--- Recorded information Enclosed Below ---

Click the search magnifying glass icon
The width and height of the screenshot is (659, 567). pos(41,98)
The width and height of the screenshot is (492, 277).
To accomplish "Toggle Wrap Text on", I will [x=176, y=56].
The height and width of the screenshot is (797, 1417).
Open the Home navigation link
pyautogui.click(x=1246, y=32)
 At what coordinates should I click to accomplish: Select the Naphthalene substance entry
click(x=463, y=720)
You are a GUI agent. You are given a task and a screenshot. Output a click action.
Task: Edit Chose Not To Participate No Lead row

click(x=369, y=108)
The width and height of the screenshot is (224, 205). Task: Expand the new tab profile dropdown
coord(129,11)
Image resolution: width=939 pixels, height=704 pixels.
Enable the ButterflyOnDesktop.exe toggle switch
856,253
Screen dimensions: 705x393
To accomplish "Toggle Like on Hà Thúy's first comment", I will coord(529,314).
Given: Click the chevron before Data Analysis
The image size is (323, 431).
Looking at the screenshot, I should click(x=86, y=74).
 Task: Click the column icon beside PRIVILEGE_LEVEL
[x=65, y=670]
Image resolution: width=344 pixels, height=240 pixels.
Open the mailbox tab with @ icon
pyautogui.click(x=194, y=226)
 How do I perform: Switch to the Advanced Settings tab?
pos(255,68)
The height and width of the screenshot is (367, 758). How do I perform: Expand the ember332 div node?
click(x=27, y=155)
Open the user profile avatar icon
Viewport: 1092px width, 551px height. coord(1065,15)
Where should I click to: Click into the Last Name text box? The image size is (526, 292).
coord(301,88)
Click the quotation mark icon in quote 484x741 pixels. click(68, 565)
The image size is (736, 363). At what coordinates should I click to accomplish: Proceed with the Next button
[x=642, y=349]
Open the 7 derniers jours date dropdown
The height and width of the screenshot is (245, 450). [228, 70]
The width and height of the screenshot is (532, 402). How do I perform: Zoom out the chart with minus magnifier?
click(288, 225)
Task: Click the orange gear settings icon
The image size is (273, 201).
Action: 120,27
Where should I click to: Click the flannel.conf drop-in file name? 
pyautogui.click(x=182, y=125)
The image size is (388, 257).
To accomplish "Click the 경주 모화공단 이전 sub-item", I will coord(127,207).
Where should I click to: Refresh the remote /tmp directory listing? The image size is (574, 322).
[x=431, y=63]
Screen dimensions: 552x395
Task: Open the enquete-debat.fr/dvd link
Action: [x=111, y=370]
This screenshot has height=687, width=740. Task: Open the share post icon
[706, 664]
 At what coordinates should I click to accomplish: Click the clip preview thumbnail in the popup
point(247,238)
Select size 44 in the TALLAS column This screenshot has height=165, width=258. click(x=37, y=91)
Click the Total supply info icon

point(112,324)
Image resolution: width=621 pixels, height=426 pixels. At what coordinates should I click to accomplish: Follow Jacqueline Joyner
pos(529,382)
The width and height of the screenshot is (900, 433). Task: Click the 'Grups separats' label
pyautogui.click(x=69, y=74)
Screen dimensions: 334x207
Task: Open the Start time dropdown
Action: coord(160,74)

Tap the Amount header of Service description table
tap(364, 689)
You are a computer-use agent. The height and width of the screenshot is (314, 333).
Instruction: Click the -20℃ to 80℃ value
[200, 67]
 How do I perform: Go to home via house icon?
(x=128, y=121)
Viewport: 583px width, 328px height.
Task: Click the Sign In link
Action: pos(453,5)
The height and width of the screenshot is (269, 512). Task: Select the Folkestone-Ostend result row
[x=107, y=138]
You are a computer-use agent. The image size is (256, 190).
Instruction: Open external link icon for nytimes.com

--- End of Enclosed Recorded information ---

Aim of the exercise: Please write the entries out again exactly as they stand.

Solution to the problem:
Click the search magnifying glass icon
The width and height of the screenshot is (659, 567). pos(41,98)
The width and height of the screenshot is (492, 277).
To accomplish "Toggle Wrap Text on", I will [x=176, y=56].
The height and width of the screenshot is (797, 1417).
Open the Home navigation link
pyautogui.click(x=1246, y=32)
 At what coordinates should I click to accomplish: Select the Naphthalene substance entry
click(x=463, y=720)
You are a GUI agent. You are given a task and a screenshot. Output a click action.
Task: Edit Chose Not To Participate No Lead row

click(x=369, y=108)
The width and height of the screenshot is (224, 205). Task: Expand the new tab profile dropdown
coord(129,11)
Image resolution: width=939 pixels, height=704 pixels.
Enable the ButterflyOnDesktop.exe toggle switch
856,253
Screen dimensions: 705x393
To accomplish "Toggle Like on Hà Thúy's first comment", I will coord(529,314).
Given: Click the chevron before Data Analysis
The image size is (323, 431).
Looking at the screenshot, I should click(x=86, y=74).
 Task: Click the column icon beside PRIVILEGE_LEVEL
[x=65, y=670]
Image resolution: width=344 pixels, height=240 pixels.
Open the mailbox tab with @ icon
pyautogui.click(x=194, y=226)
 How do I perform: Switch to the Advanced Settings tab?
pos(255,68)
The height and width of the screenshot is (367, 758). How do I perform: Expand the ember332 div node?
click(x=27, y=155)
Open the user profile avatar icon
Viewport: 1092px width, 551px height. coord(1065,15)
Where should I click to: Click into the Last Name text box? The image size is (526, 292).
coord(301,88)
Click the quotation mark icon in quote 484x741 pixels. click(68, 565)
The image size is (736, 363). At what coordinates should I click to accomplish: Proceed with the Next button
[x=642, y=349]
Open the 7 derniers jours date dropdown
The height and width of the screenshot is (245, 450). [228, 70]
The width and height of the screenshot is (532, 402). How do I perform: Zoom out the chart with minus magnifier?
click(288, 225)
Task: Click the orange gear settings icon
The image size is (273, 201).
Action: 120,27
Where should I click to: Click the flannel.conf drop-in file name? 
pyautogui.click(x=182, y=125)
The image size is (388, 257).
To accomplish "Click the 경주 모화공단 이전 sub-item", I will coord(127,207).
Where should I click to: Refresh the remote /tmp directory listing? The image size is (574, 322).
[x=431, y=63]
Screen dimensions: 552x395
Task: Open the enquete-debat.fr/dvd link
Action: [x=111, y=370]
This screenshot has height=687, width=740. Task: Open the share post icon
[706, 664]
 At what coordinates should I click to accomplish: Click the clip preview thumbnail in the popup
point(247,238)
Select size 44 in the TALLAS column This screenshot has height=165, width=258. click(x=37, y=91)
Click the Total supply info icon

point(112,324)
Image resolution: width=621 pixels, height=426 pixels. At what coordinates should I click to accomplish: Follow Jacqueline Joyner
pos(529,382)
The width and height of the screenshot is (900, 433). Task: Click the 'Grups separats' label
pyautogui.click(x=69, y=74)
Screen dimensions: 334x207
Task: Open the Start time dropdown
Action: coord(160,74)

Tap the Amount header of Service description table
tap(364, 689)
You are a computer-use agent. The height and width of the screenshot is (314, 333).
Instruction: Click the -20℃ to 80℃ value
[200, 67]
 How do I perform: Go to home via house icon?
(x=128, y=121)
Viewport: 583px width, 328px height.
Task: Click the Sign In link
Action: pos(453,5)
The height and width of the screenshot is (269, 512). Task: Select the Folkestone-Ostend result row
[x=107, y=138]
You are a computer-use agent. The image size is (256, 190).
Instruction: Open external link icon for nytimes.com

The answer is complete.